Question

Using the given pattern, find the missing numbers in the pattern
\[
  {1^2} + {2^2} + {2^2} = {3^2} \\
  {2^2} + {3^2} + {6^2} = {7^2} \\
  {3^2} + {4^2} + {12^2} = {13^2} \\
  {4^2} + {5^2} + { \ldots ^2} = {7^2} \\
  {5^2} + { \ldots ^2} + {30^2} = {31^2} \\
  {6^2} + {7^2} + { \ldots ^2} = { \ldots ^2} \\
 \]

Answer 1

Hint: For analysis of this given pattern requires a mathematical and logical reasoning to observe the numbers occurring at various places.

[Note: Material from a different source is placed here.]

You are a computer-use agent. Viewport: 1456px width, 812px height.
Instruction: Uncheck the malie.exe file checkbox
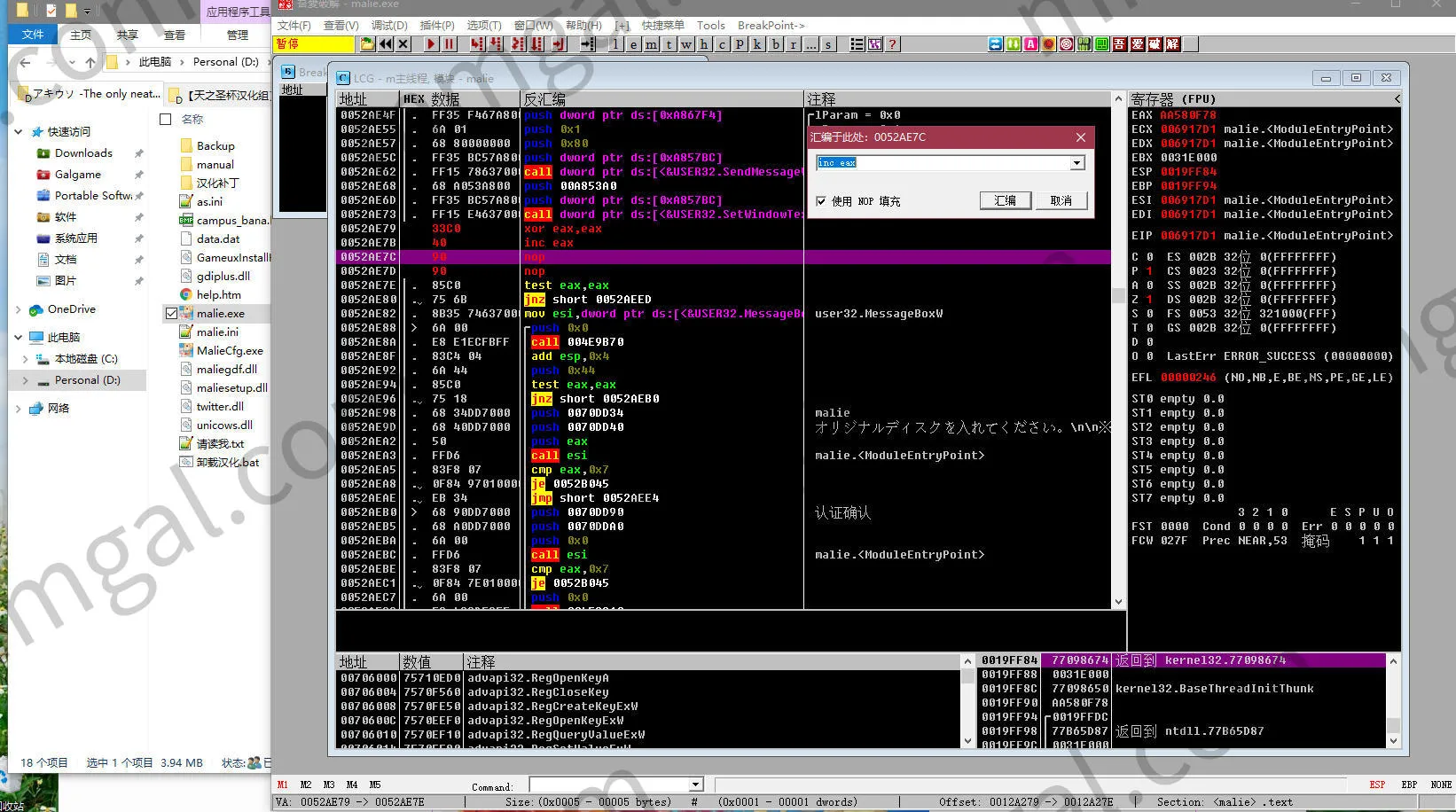[171, 313]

Complete step-by-step answer:
Observing the first line of the given pattern. $\left( {{1^2} + {2^2} + {2^2} = {3^2}} \right)$
It is clear that the square of the first number, plus Whole Square of first number plus one, plus square of the multiplication of the first and second number gives a square of a number which is square of the number which is one plus the number obtained by multiplying first and second number.
Let’s suppose $n = 1$ , then the first line of the series becomes
First number as ${\left( n \right)^2} = {\left( 1 \right)^2}$
Second number as ${\left( {n + 1} \right)^2} = {2^2}$
Third number as ${\left[ {n\left( {n + 1} \right)} \right]^2} = {2^2}$
 The resultant number is obtained by adding all the three numbers is,
\[{\left[ {n\left( {n + 1} \right) + 1} \right]^2} = {\left( 3 \right)^2}\]
The given pattern in the form of n becomes
${n^2} + {\left( {n + 1} \right)^2} + {\left[ {n\left( {n + 1} \right)} \right]^2} = {\left[ {n\left( {n + 1} \right) + 1} \right]^2} \cdots \left( 1 \right)$
For the first line substitute $n = 1$ in equation (1), then it becomes
$
  {\left( 1 \right)^2} + {\left( {1 + 1} \right)^2} + {\left[ {1\left( {1 + 1} \right)} \right]^2} = {\left[ {1\left( {1 + 1} \right) + 1} \right]^2} \\
  {1^2} + {2^2} + {2^2} = {3^2} \\
 $
 For the second line substitute $n = 2$ in equation (1) , then it becomes
$
  {2^2} + {\left( {2 + 1} \right)^2} + {\left[ {2\left( {2 + 1} \right)} \right]^2} = {\left[ {2\left( {2 + 1} \right) + 1} \right]^2} \\
  {2^2} + {3^2} + {6^2} = {7^2} \\
 $
Similarly for third line of the put $n = 3$ in equation, it becomes
${3^2} + {4^2} + {12^2} = {13^2}$
For obtaining the missing term of fourth line substitute $n = 4$ in equation, it becomes as
${4^2} + {5^2} + {20^2} = {21^2}$
The missing term is$20$.

For obtaining the missing term of fifth line substitute $n = 5$ in equation, it becomes as
${5^2} + {6^2} + {30^2} = {31^2}$
The missing term is $6$.

For obtaining the two missing terms of sixth line substitute $n = 5$ in equation, it becomes as
${6^2} + {7^2} + {42^2} = {43^2}$
The missing term is $42$ and $43$.


Note: For observing any pattern, the critical observation of the terms of the series should be done.
Here in the question putting $n = 1$ in the first line satisfies the first line.
In the same way for successive lines substitution of the value of $\left( {n + 1} \right)$ will help to arrive at the whole pattern.